Tuesday 4 September 2007



Mr FINCH (Rosevears) - Mr President, as you have heard from the member for Windermere, Saturday's rally in support of the Launceston General Hospital was attended by 5 000 people.  It was interesting because it was at an awkward time of day - one o'clock on a Saturday afternoon - and it was freezing cold, but it demonstrated just how important the hospital is to the northern community.

It may be only one of many hospitals around Australia that is suffering funding problems, but it is our hospital and the people are right to be concerned. The problems of the Launceston General Hospital are symptomatic of problems throughout Australia's health services.  Partly because of an aged and ageing population, there is an ever-increasing demand for acute health care services, and as the science of medicine develops dramatically it becomes more and more expensive to provide.

Mr President, Tasmania's health budget is increasing every year at an alarming rate, and as I told the gathering on Saturday, if the present rate of increase continues, by 2019 Tasmania will only have the budget for two cabinet members, the Premier and the Minister for Health and Human Services, so, clearly, something has to be done about health expenditure in the long term.  Those concerned 5 000 people, at least, who attended the Launceston General Hospital rally need reassurance in the short term.  They must regain the confidence that the Launceston General Hospital can continue to provide its high level of specialist services.  They must be confident that it can continue its important teaching and research roles, but above all, Mr President, members of our community must be confident that when they become ill, the Launceston General Hospital is there waiting to care for them with a full staff and full resources.

The member for Windermere, in his wrap-up, touched on the WP Holman Clinic. There is no more telling community concern than the recent concerns expressed over the future of the WP Holman Clinic services. For decades the clinic has supported and treated people with one of the most traumatic medical conditions of all, which is cancer. It was interesting to hear the member mention that it has been going 50 years. I know that in the community people are traumatised enough when they have that dreaded announcement that they are dealing with cancer, but then in the future, if we do not maintain the services there, to then have to travel - perhaps it is to Hobart - compounds the issue, when you really need the support of your family close by and your friends. 
Also, the reputation of the WP Holman Clinic has really been burned into the psyche of our community, because it has done such a good job over the years in dealing with people. The staff are of the highest order, so it is set at a very high standard in our people's minds in our community. To be in fear of losing that service or having it downgraded is affecting our community greatly. If the WP Holman Clinic is not a government funding priority, I do not know what is. 

Federal funding to the States, including health funding, was close to 7 per cent of gross national product in the mid-1970s; this year it is down to about 5 per cent of GDP.  The States say that health funding has also specifically declined. Of course, the Federal Government disagrees, so it is to-ing and fro-ing on this debate, but whatever the real figures, it is clear that the Launceston General Hospital is not receiving sufficient funding, and that has been outlined by the member for Windermere, so there is no need for me to go over that.
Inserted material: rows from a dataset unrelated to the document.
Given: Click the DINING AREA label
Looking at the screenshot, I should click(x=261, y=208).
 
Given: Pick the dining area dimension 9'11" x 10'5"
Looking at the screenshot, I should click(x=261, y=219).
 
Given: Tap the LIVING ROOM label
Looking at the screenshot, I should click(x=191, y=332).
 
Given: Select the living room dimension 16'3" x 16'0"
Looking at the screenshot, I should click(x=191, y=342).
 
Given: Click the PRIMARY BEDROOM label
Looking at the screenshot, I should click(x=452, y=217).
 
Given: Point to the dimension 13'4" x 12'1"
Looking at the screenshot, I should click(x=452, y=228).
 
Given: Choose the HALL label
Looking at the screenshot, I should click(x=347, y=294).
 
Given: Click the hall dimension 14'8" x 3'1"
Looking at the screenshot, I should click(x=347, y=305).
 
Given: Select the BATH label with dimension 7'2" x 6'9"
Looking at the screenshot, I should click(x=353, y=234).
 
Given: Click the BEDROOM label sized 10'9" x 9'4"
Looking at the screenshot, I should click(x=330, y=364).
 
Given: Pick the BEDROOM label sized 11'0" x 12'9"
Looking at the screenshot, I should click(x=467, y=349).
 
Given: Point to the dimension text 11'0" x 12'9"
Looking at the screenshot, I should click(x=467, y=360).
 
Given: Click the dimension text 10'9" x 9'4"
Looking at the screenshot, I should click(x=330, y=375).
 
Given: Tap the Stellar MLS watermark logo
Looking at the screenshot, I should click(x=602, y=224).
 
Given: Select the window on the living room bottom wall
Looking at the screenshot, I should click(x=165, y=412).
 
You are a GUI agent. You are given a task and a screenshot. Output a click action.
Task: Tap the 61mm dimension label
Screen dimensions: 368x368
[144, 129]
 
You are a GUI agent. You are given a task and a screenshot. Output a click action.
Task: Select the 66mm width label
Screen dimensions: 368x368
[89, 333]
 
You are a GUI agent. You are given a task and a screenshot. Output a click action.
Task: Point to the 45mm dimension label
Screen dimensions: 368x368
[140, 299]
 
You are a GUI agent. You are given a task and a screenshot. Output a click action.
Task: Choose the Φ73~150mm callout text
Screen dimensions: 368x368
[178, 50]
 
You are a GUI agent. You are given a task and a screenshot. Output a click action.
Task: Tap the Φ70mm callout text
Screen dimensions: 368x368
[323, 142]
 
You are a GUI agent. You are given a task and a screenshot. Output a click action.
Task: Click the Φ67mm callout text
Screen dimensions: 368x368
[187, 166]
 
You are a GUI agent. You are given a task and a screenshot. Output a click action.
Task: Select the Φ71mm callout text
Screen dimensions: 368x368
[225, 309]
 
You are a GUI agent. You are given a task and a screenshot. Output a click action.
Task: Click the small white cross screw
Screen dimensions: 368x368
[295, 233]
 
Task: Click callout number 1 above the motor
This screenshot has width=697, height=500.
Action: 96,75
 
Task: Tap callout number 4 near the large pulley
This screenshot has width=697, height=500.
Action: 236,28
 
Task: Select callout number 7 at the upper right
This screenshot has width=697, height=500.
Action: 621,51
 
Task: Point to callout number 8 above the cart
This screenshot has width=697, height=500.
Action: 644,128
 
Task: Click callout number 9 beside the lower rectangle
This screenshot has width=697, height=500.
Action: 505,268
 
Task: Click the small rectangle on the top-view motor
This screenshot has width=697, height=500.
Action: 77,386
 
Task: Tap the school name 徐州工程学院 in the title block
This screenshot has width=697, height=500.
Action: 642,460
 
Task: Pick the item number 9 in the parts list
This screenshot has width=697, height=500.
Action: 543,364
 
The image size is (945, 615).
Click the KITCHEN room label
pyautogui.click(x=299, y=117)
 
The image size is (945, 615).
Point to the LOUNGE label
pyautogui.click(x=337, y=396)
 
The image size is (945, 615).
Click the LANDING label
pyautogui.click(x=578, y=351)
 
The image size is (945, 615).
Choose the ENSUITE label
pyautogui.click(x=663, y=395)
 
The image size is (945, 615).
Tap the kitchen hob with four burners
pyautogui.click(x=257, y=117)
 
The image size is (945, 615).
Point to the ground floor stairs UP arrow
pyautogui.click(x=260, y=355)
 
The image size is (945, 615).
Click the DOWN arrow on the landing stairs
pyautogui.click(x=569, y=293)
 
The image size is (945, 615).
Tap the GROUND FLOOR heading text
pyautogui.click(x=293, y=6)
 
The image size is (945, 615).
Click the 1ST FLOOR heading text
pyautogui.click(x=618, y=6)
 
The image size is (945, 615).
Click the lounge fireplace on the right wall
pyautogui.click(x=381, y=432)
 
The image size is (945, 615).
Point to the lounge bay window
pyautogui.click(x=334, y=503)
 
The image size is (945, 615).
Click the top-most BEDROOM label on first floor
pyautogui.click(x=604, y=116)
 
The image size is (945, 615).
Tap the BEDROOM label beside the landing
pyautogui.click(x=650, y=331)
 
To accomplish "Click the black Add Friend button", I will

I would just like to anecdotally tell a story, though, and this may amplify some of the concerns that the member mentioned about nurses. I know somebody who started a nursing career this year in the hospital system after having completed her studies.  She is very fit, healthy and enthusiastic, yet last week she left the system simply because she feels overworked and that there are too many sick people coming in there and not enough people to care for them.

Ms Forrest - It's called burnout.

Mr FINCH - It is called burnout. She is fit, I tell you, and she is young and enthusiastic, and now she has gone to another job in the private sector.

Ms Forrest - As a nurse?

Mr FINCH - As a community nurse, where she gets more money. She gets a car allowance, a phone and a computer. She works Monday to Friday, nine until three, and on better money.  I am comparing the private to the public system and obviously they can poach and offer more; however, it is just one example.  The point is that she is still in a learning phase, enthusiastic and would love to be in the system, but is fearful of the way the system is going.

 Perhaps the State Government has its budget priorities wrong, perhaps it is spending money where it is not needed as much as in the health sector.  But governments always seem to be able to find funds when they want to - Federal and State - so we are asking the State Government to sort it out and give the LGH what it needs.  This is the message that is coming through from the community. Five thousand people do not turn out on a cold Saturday afternoon and wait to let the minister know how passionately they feel about the LGH for no reason. Our community needs to regain confidence that the LGH services will be provided for in a funding sense. It is our most important institution in northern Tasmania and we need that confidence restored.